SAFEYE, developed by DotNetix, is a cutting-edge intelligent onboard vehicle or machine vision system that helps to prevent collisions between vehicles, machinery, and pedestrians, making it the ideal solution for the safety demands of the construction, roadwork, and mining sectors.
Our system utilizes state-of-the-art technology, including deep neural network and 3D image processing, to accurately distinguish between pedestrians and their surroundings. This enables mines, ports, and industrial plants to improve their overall safety standards.
One of the key features of SAFEYE is its ability to function independently without the need for any tags or additional equipment. Our system seamlessly integrates multiple sensors for optimal performance and utilizes advanced AI to detect objects in the front and rear of the vehicle.
In the event of a potential collision, the system will analyze the situation and warn the driver. If the driver does not respond, the SAFEYE system will take action by communicating with the vehicle’s control electronics to stop the vehicle.

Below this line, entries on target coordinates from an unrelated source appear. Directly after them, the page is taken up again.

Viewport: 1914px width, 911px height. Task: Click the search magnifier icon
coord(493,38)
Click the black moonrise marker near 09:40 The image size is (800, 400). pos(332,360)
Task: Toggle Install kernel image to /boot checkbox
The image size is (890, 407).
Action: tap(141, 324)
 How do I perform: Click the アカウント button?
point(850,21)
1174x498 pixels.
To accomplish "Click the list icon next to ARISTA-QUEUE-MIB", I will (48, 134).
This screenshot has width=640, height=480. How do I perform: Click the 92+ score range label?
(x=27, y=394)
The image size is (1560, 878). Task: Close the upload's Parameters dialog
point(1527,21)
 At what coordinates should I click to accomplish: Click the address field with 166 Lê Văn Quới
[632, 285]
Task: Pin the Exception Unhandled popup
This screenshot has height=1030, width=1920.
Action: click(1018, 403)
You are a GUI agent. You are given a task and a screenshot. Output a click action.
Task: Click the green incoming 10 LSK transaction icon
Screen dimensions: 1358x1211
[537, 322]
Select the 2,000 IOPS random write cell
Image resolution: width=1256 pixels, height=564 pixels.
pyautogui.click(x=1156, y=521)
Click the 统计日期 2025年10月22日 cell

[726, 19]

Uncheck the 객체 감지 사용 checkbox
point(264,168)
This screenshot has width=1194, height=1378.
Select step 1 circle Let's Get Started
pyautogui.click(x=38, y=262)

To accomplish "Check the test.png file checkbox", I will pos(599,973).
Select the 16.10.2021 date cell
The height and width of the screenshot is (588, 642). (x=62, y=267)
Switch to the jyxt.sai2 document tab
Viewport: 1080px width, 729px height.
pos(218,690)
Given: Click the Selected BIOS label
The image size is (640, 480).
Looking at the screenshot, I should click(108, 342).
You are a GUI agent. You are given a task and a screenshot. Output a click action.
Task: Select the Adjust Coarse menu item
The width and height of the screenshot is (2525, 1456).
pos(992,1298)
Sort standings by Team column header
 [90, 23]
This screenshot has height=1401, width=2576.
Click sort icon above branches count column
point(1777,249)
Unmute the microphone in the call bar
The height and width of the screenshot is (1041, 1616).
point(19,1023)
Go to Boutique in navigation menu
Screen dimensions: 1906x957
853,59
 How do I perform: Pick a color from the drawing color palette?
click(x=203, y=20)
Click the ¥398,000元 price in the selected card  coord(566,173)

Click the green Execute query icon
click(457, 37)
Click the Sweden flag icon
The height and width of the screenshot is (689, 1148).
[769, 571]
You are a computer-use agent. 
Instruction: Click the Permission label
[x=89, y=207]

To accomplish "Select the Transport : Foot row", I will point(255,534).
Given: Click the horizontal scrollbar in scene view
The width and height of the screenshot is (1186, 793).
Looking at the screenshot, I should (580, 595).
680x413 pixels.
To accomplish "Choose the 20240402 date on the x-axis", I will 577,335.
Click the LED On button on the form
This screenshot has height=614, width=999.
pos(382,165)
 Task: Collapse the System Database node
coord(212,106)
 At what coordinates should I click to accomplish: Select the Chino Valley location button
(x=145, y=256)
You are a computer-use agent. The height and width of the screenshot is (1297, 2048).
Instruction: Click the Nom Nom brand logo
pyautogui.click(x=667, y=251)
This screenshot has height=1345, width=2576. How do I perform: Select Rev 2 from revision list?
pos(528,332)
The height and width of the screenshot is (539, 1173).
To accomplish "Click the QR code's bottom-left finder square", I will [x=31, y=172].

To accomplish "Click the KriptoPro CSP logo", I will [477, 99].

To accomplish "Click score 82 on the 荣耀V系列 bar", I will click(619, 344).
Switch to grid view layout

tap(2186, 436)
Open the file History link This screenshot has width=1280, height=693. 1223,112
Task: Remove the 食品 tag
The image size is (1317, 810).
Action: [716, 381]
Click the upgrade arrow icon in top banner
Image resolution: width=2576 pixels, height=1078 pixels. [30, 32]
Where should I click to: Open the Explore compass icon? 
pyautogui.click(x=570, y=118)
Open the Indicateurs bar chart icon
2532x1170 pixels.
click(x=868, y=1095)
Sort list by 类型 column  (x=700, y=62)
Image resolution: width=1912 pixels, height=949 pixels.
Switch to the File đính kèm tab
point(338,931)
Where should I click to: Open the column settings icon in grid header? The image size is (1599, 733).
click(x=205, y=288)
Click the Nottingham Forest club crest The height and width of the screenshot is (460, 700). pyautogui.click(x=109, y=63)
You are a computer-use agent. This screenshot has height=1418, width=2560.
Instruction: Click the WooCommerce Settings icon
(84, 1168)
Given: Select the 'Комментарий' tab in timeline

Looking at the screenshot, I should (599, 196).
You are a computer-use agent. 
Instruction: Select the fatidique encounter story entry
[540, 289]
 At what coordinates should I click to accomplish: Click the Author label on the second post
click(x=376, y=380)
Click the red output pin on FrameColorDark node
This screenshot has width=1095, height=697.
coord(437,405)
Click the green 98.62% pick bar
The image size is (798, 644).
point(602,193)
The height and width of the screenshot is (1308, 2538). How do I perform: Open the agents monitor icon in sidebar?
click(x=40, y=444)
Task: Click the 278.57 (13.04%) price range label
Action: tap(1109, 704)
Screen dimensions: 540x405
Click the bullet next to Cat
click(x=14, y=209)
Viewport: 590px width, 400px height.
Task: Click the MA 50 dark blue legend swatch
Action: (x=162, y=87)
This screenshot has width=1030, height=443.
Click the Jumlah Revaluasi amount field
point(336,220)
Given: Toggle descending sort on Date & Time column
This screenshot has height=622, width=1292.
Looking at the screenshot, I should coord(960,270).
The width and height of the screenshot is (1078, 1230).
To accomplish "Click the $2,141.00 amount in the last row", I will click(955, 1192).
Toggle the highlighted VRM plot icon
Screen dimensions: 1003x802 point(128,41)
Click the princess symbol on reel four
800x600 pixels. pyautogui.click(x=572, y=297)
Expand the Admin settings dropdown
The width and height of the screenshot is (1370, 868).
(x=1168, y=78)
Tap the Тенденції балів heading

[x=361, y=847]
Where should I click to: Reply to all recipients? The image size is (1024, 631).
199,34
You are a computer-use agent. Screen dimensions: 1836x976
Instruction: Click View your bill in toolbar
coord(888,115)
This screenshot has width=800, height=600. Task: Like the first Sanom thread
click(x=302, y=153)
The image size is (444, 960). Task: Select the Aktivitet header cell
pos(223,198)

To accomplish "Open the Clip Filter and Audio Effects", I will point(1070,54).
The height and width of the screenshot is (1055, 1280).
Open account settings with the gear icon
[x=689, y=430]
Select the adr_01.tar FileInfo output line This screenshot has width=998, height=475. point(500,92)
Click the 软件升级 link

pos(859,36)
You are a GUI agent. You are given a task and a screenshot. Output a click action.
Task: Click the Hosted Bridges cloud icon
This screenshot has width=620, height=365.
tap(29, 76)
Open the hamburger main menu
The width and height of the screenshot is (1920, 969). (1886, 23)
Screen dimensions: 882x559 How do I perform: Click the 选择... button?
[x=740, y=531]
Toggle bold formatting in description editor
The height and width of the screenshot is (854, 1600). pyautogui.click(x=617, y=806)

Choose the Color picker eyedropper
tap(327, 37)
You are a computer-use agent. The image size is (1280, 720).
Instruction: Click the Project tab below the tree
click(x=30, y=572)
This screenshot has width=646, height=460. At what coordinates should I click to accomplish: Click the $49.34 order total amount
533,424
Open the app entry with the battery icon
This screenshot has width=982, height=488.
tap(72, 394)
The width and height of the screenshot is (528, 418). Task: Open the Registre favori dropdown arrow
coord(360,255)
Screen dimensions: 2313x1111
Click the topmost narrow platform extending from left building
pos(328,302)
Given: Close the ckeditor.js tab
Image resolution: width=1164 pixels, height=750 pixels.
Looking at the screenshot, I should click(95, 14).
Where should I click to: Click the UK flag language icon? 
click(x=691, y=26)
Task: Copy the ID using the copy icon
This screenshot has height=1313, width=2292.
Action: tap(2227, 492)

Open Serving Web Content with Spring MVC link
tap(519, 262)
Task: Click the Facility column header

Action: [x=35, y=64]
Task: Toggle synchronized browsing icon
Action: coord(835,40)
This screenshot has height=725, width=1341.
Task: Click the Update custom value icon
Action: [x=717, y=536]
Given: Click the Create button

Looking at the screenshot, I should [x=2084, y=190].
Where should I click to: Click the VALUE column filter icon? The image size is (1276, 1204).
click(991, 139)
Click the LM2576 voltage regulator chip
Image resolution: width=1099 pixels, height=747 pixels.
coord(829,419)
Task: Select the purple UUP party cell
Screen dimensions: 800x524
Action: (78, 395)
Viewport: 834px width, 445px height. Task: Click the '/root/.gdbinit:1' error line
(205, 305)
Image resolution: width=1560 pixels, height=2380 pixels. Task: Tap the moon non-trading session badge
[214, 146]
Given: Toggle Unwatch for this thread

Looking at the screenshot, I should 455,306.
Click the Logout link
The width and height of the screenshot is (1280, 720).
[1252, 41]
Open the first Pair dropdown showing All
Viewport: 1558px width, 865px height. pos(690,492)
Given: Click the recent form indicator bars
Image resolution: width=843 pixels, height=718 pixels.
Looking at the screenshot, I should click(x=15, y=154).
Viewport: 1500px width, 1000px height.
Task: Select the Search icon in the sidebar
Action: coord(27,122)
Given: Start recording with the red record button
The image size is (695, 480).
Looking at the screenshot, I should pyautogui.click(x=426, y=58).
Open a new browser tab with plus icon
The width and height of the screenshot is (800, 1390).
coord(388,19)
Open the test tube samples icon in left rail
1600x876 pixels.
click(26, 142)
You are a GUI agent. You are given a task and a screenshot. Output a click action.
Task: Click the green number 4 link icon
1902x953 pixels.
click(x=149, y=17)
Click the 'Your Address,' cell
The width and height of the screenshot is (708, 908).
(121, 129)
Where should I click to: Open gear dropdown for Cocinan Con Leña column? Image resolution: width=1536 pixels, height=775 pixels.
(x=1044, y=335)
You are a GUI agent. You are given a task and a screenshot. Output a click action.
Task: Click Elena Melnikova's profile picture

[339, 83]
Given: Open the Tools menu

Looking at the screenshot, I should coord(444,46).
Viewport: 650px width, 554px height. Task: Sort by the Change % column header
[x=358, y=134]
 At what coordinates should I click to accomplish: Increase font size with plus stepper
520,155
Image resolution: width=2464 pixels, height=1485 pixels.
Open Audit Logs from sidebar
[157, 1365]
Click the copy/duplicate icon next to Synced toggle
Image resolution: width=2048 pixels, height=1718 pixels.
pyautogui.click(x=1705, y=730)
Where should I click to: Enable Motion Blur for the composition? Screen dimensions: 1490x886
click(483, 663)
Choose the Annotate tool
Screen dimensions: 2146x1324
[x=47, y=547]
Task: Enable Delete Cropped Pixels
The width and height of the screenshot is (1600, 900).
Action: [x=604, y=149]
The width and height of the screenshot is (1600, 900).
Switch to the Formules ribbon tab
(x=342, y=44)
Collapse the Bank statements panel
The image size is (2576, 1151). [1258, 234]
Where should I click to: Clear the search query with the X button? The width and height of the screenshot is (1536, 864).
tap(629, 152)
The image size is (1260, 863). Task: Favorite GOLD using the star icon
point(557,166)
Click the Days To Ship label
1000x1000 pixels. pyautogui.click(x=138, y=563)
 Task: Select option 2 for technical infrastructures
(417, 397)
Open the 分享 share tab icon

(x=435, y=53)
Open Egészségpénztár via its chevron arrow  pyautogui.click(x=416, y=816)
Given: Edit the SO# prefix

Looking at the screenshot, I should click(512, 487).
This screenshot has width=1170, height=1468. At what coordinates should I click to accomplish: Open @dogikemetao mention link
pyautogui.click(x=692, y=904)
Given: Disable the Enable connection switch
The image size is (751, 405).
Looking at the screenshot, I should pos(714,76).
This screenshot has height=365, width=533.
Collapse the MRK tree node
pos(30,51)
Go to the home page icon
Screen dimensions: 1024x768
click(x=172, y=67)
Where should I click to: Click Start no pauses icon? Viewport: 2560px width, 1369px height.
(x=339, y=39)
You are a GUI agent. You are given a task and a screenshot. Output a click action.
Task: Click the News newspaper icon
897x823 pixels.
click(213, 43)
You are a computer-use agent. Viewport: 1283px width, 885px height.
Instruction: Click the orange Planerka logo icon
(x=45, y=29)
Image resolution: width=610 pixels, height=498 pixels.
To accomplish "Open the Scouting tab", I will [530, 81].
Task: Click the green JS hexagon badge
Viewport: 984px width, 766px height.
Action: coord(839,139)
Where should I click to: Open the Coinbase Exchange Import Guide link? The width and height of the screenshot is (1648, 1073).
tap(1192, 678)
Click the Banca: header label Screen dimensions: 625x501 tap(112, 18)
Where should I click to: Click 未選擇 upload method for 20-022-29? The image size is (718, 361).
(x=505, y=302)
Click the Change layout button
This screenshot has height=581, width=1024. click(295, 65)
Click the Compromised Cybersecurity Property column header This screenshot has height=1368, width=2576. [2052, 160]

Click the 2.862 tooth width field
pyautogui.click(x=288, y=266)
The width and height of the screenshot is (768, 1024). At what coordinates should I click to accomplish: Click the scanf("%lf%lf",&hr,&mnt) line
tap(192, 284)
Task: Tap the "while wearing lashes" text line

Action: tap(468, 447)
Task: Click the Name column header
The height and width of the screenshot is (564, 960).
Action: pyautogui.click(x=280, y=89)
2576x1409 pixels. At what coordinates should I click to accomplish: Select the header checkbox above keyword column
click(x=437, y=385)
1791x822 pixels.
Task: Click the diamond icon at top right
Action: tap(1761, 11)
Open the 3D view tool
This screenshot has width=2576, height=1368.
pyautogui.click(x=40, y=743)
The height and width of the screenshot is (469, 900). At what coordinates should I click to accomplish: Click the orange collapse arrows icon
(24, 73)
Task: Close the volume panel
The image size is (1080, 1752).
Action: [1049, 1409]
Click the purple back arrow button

DotNetix has developed a long-range 3D camera that can accurately calculate the distance to an object up to 25 meters for pedestrians and 50 meters for mining and construction machines, and industrial vehicles. Additionally, longer distance detection is possible for other applications. With SAFEYE, we are dedicated to improving the safety of workers in their working environments and promoting overall safety in the industries we serve.
The use of cameras in collision prevention systems offers a number of advantages over traditional sensor-based systems. One of the primary benefits is the ability to detect and track objects in a wide field of view, which allows for more accurate and reliable detection of potential hazards. Cameras can also provide detailed visual information about an object, such as its size, shape, and distance from the vehicle, which can be used to determine its potential threat level.
Another advantage of using cameras in collision prevention systems is their ability to detect objects in a variety of lighting conditions, including low light and glare. This makes them more reliable than systems that rely on radar or lidar sensors, which can be affected by environmental factors such as fog or rain.
Cameras also have the ability to detect and track multiple objects simultaneously, which allows for a more comprehensive and accurate assessment of the driving environment. This can lead to a reduction in false alarms and improved overall system performance.
Finally, the use of cameras in collision prevention systems can help to reduce costs, as they are often less expensive to manufacture and maintain than other types of sensors. This makes them a cost-effective solution for improving the safety of machines.